Armenian church in Turkey on the verge of collapse
The Armenian Surp Poghos-Petros Church in Tomarza town (formerly Tomaratsin) in central Turkey is in desperate condition and on the verge of collapse, Ermenihaber reports, citing Hasan Gyurbuz, the former head of the district cultural union.
In his words, the church represents an important example of cultural heritage with its unique architecture and history, adding all previous reconstruction plans arranged with the district agencies responsive for preservation of historical cultural monuments, remained unaddressed.
It is noted that the Saints Poghos-Petros church (church of Saints Paul and Peter) is first mentioned in 1570. In the early decades of the nineteenth century the church was a small and semi-dilapidated chapel. In 1837 the Armenians of Tomarza erected in its place a magnificent new church built of stone. The church was used as a municipal warehouse during the 1990s, and photographs from that period show the floor covered with equipment, oil drums, scrap metal, and assorted junk. The interior is now completely empty.

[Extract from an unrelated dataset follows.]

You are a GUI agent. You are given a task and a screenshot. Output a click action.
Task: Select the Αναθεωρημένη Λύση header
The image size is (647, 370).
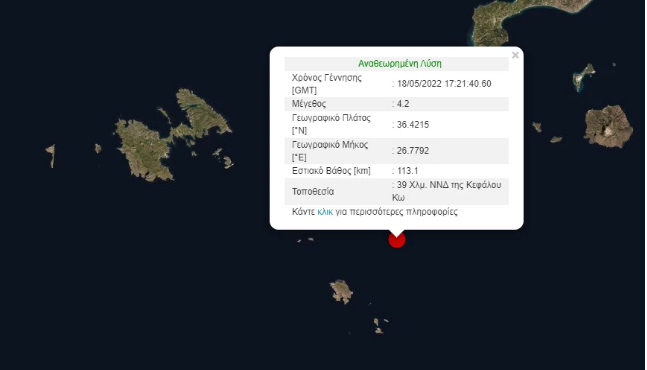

About 4000 Armenians lived in Tomarza in 1915, and they comprised the vast majority of the town's population. In August 1915 the entire Armenian population was deported. Some Tomarza Armenians who survived the massacres and deportations during the Armenian Genocide returned to their native town in 1919 but they had all left again by the late 1920s. Part of the surviving community migrated to America and settled in Racine, Wisconsin, where some Armenians from Tomarza had established themselves in the years prior to the Genocide.